A minute later I was over the road back in normal picturesque York, in the narrow alley of Lady Peckitt’s Yard, having passed briefly through that other world, the backside of Stonebow.
But wait, before we leave, more graffiti. An imaginary door, like the one I noticed once painted on a wall in Bootham Park. What does it mean? Why a door? I don’t know but I quite liked it. Let’s open a door on our thoughts about the Stonebow …
It’s easy to immediately dismiss the Stonebow, and most of us do. When I took my first tentative steps into this online record of real York, I was oblivious to its charms, and have recently found the evidence to prove it, while looking through some old files of the original ‘York Walks’. Here’s a screenshot of one of those venerable old web pages, from February 2004, with a confident condemnation of Stonebow House:
Many people will agree with this. And in that case, it has lost its one redeeming factor, as it no longer houses Fibbers. Fibbers has moved, as recently reported in York Mix. This seems rather significant.
Six months later I’d changed my view. I must have been so impressed with the burnt-out car and graffiti. I revisited the day after that and took photos from the car park platform above, then declared my love for Stonebow. Kind of:
“I’ve even started to think that the Stonebow building is quite attractive in its own kind of way. … It does look like it was plonked there with absolutely no regard for its surroundings. In that respect it seems kind of careless and modern, like we just stuck it there and didn’t give a damn. I quite like it for that, for being the spirit of an age. I would be sad, I realise, if they knocked it down now”
(August 2004)
Then for the next nine years or so I didn’t think about the place much at all. Recently I’ve been thinking about it quite a lot. As perhaps we all should. It appears that the city council may be considering the possibilities of demolition of the building and redevelopment of the site.
The building doesn’t have many fans, and it was long ago decided in conservation statements for the city centre that it’s a ‘detractor’ on the city’s skyline. But many people think we should pay more attention to it and think carefully before we condemn it to demolition. Stonebow House is a small and interesting bit of what other cities were blighted by in a more wholesale way.
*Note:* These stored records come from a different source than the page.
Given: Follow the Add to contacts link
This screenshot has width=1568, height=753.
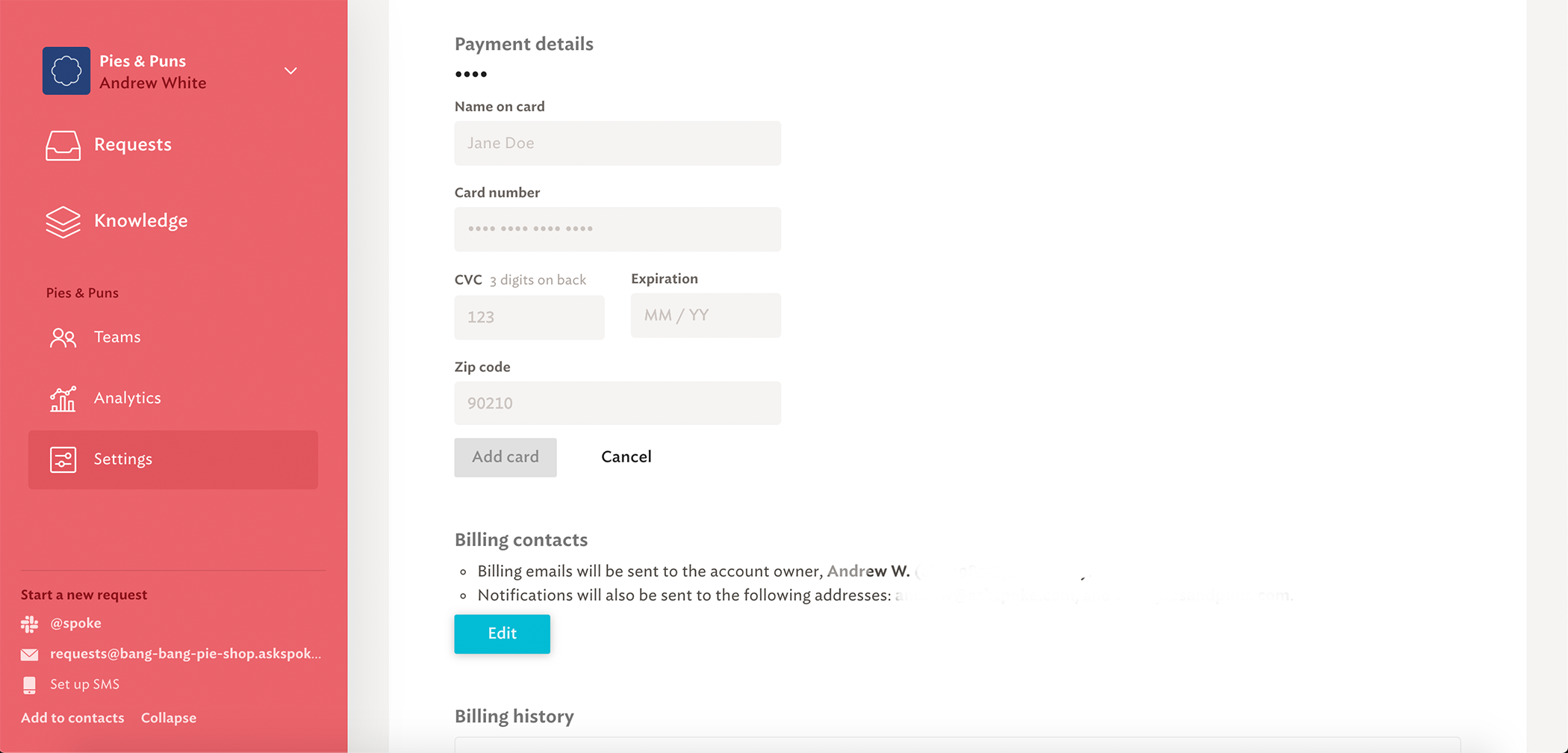Looking at the screenshot, I should pos(72,718).
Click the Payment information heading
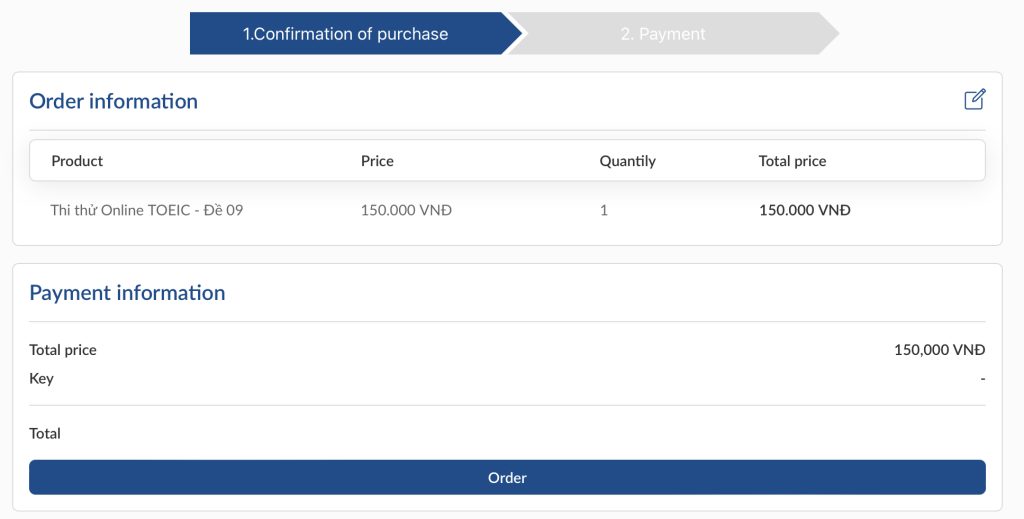 click(x=127, y=293)
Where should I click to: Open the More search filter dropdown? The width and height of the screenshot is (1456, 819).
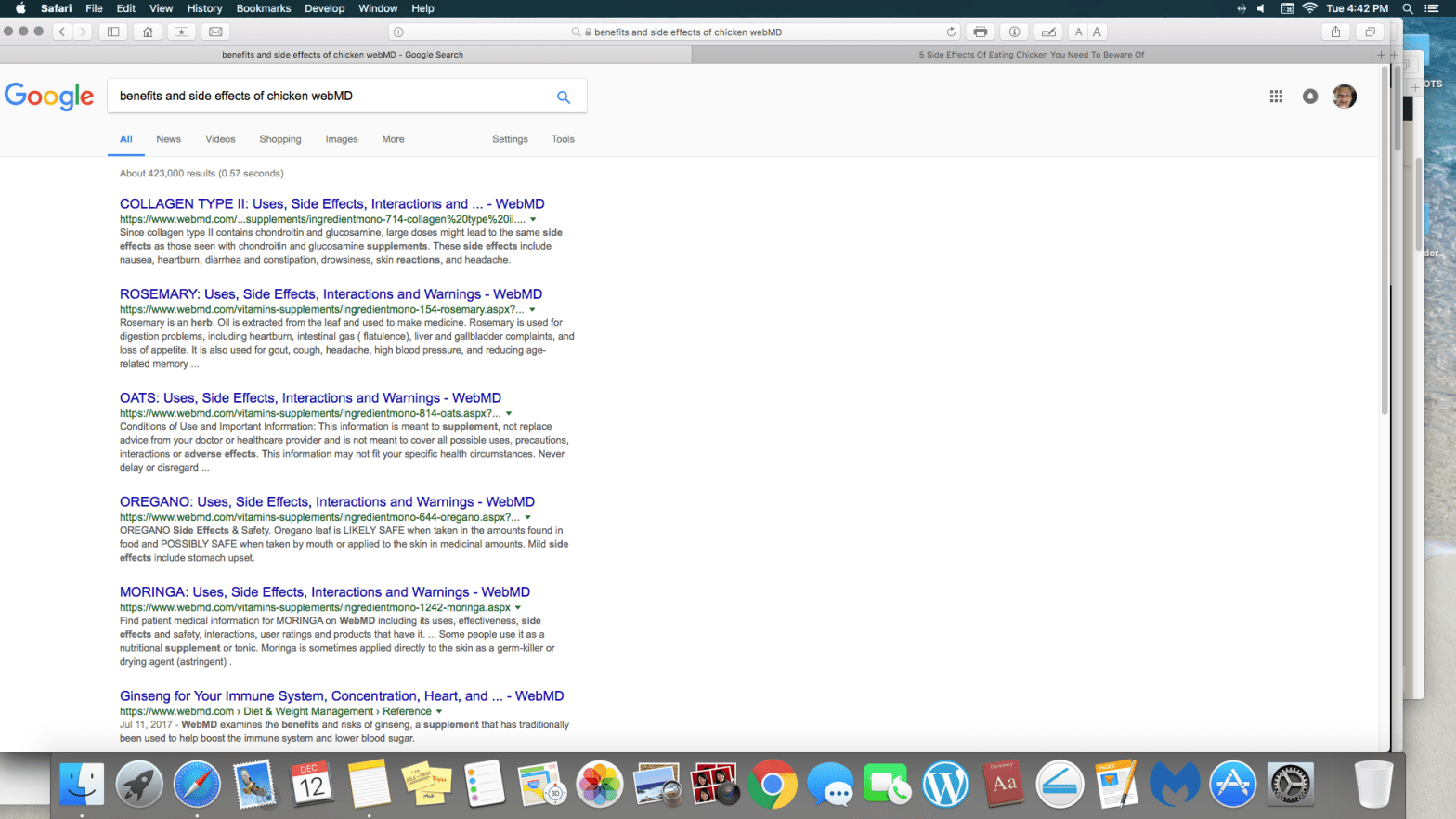click(393, 139)
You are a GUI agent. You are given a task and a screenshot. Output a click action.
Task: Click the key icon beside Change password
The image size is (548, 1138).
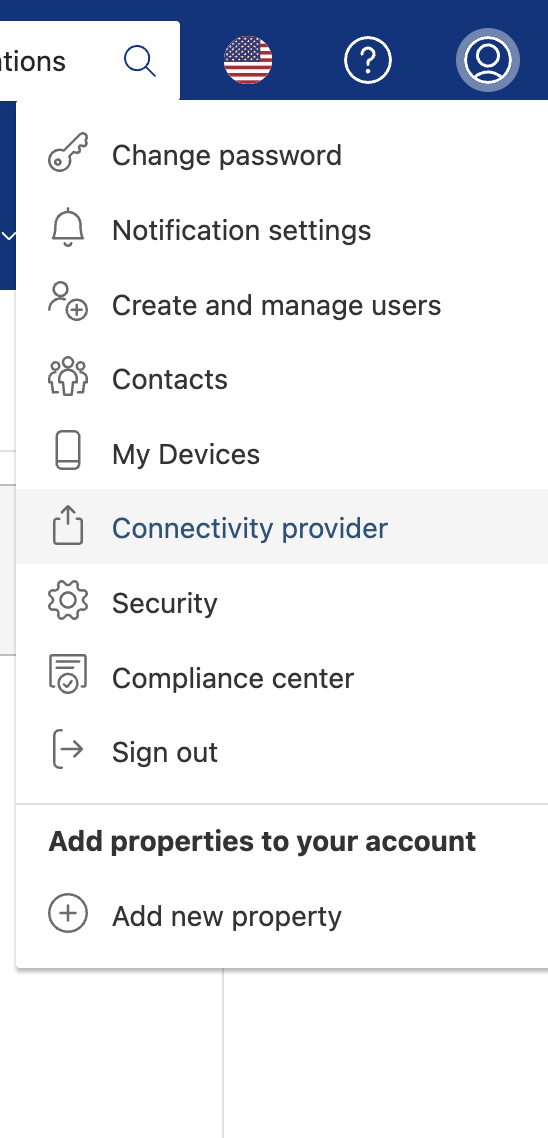(68, 152)
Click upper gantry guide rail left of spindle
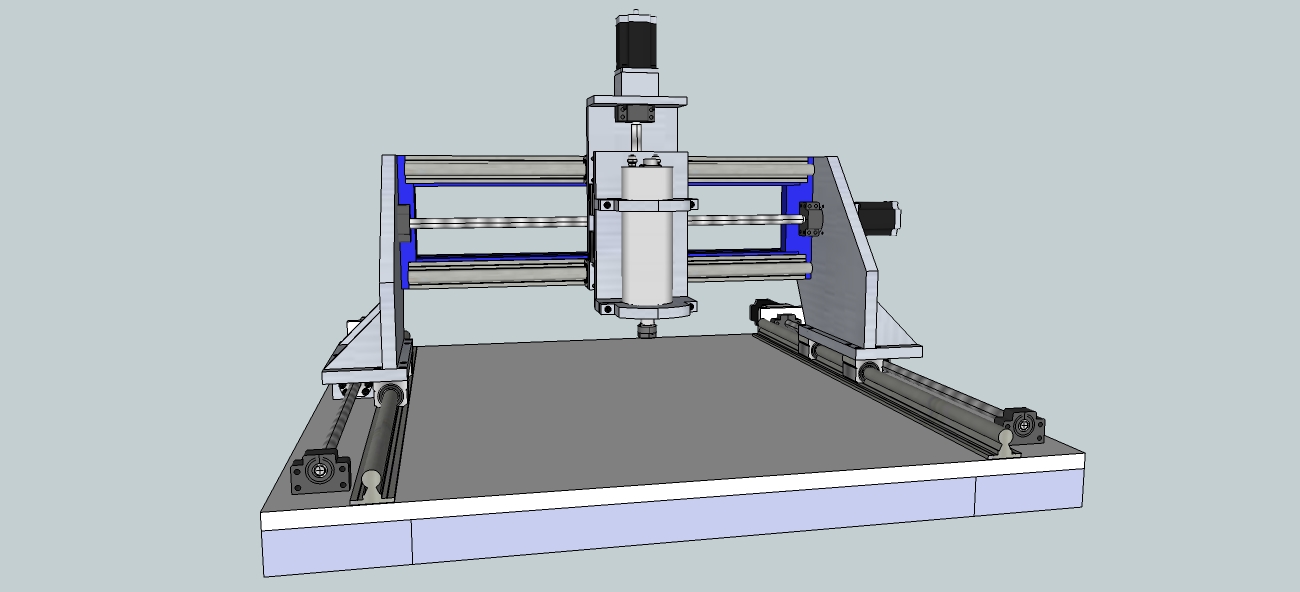 [490, 169]
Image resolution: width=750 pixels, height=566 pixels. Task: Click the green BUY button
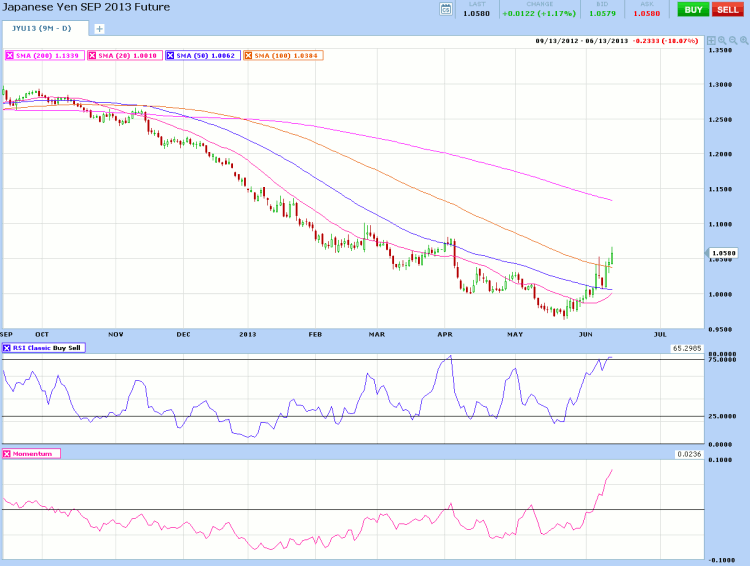point(692,9)
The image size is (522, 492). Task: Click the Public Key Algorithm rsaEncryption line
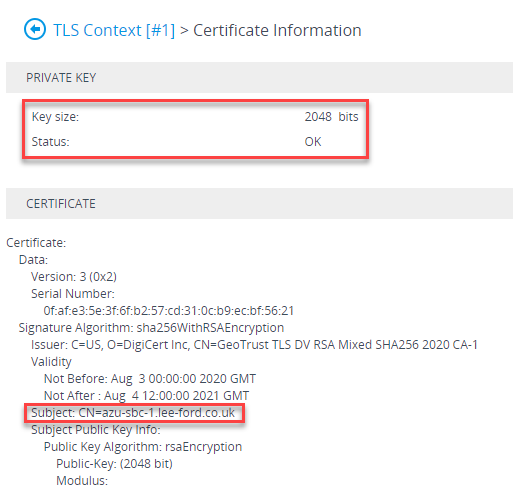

It’s York’s message from the 60s, it tells a whole load of stories, but perhaps we’re blind and deaf to them.
The York: Living with History project is trying to uncover those stories, examine the histories and meanings of this building, and this is of course part of a wider debate on how decisions on our heritage should be made. An important debate, particularly in York, with so much pressure to build on the brownfield sites and to ‘reinvigorate’ anything looking a bit 1960s/70s, because it’s ‘dated’ at best, an ‘eyesore’ even.
York, as it’s a famously ‘historic’ city, needs to have interesting architectural examples of all periods. Stonebow House is the 1960s, isn’t it? Why do we hate it so much? The 60s were a happening time in proper cities with proper cool and relevant history, social history, all that stuff York seems to have been a bit blind to.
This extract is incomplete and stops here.